Start of Document passage

# Ciclavia - Sunday 10/9



## Hollywood (Jan 16, 2003)

Come out and enjoy riding on 10 miles of closed streets around downtown, Chinatown and East Hollywood. :thumbsup:


CicLAvia | The next CicLAvia event for 2011 is on October 9th 


from April:


----------



## grinder75 (Jul 17, 2011)

see you guys on the 9th.


----------



## terbennett (Apr 1, 2006)

I am so there. We have about 20 people going. I've been wanting to go but I missed the last two. It's gonna be epic!!!!


----------



## BunnV (Sep 7, 2005)

*Looking forward to it!*

Has it been a year already?
I had a great time last year with my wife, 11 year old son and 8 year old daughter.

I've lived in LA all of my 49 years and had never been to MacArthur Park until CicLAvia!


----------



## red elvis (Sep 9, 2010)

i'll be there! this will be my first time joining.:thumbsup:


----------



## FNGRIDER (May 2, 2011)

I saw many riders heading toward Cyclivia on Venice Blvd. Allmost no one wore a helmet. I guess its not cool to wear helmet these days..


----------



## red elvis (Sep 9, 2010)

*Safety first.*



FNGRIDER said:


> I saw many riders heading toward Cyclivia on Venice Blvd. Allmost no one wore a helmet. I guess its not cool to wear helmet these days..


I do.


----------



## red elvis (Sep 9, 2010)

End of Document passage
Start of Entries

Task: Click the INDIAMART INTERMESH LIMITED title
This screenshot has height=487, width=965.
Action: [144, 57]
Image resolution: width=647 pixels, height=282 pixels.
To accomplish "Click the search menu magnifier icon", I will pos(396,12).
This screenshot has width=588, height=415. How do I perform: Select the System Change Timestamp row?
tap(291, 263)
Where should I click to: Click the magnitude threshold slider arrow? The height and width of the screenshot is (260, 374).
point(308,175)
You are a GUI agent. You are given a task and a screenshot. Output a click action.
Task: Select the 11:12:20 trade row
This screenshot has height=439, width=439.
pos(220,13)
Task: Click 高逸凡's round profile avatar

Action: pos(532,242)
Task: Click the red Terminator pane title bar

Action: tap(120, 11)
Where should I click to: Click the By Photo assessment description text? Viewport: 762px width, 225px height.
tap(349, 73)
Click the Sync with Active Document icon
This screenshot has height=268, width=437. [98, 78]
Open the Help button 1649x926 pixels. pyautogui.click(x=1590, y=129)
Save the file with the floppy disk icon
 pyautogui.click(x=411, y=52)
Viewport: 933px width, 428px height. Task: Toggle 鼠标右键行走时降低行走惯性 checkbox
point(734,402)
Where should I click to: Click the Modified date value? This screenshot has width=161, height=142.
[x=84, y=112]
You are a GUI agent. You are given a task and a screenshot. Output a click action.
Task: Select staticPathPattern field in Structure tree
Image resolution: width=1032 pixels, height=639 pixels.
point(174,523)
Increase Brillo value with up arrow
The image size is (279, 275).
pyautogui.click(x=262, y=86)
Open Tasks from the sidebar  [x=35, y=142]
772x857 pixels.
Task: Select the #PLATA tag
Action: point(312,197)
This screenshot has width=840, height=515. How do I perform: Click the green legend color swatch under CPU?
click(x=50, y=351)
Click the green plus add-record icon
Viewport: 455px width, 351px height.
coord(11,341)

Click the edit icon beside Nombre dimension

End of Entries

**Required work**
A) Can you repeat the CicLAvia thread from "I am so there." up to and including "year old daughter."?
B) How would you sum up the CicLAvia thread in two sentences?
C) Would you pick up the CicLAvia thread after its final line and continue it?

**Results in order**
A)
I am so there. We have about 20 people going. I've been wanting to go but I missed the last two. It's gonna be epic!!!!


----------



## BunnV (Sep 7, 2005)

*Looking forward to it!*

Has it been a year already?
I had a great time last year with my wife, 11 year old son and 8 year old daughter.

B) The thread announces the October 9th CicLAvia event, which offers riding on 10 miles of closed streets around downtown, Chinatown and East Hollywood. Several posters say they will be there, including a first-timer and someone who had a great time last year with family, while another remarks that almost no riders heading there on Venice Blvd wore helmets, and a reply answers "Safety first."

C)
*Ciclavia 2011*

more pictures.


----------



## FNGRIDER (May 2, 2011)

red elvis said:


> more pictures.


@red elvis
This is to funny! :idea: the photo #6 down from the top, the guy in the 7 eleven kit is my nephew!
I couldn't make it this time, but I enjoyed the pics!! Thanks!


----------



## red elvis (Sep 9, 2010)

FNGRIDER said:


> @red elvis
> This is to funny! :idea: the photo #6 down from the top, the guy in the 7 eleven kit is my nephew!
> I couldn't make it this time, but I enjoyed the pics!! Thanks!


 You're welcome.


----------



## terbennett (Apr 1, 2006)

The ride was terrific and those pics were fantastic. The guy on the vintage Bianchi with the 7 Eleven kit looked cool. I will be adding pics as well.


----------



## terbennett (Apr 1, 2006)

My Ciclavia photos are here. There are 15 total.

2011-10-09_13-01-02_15 | Flickr - Photo Sharing!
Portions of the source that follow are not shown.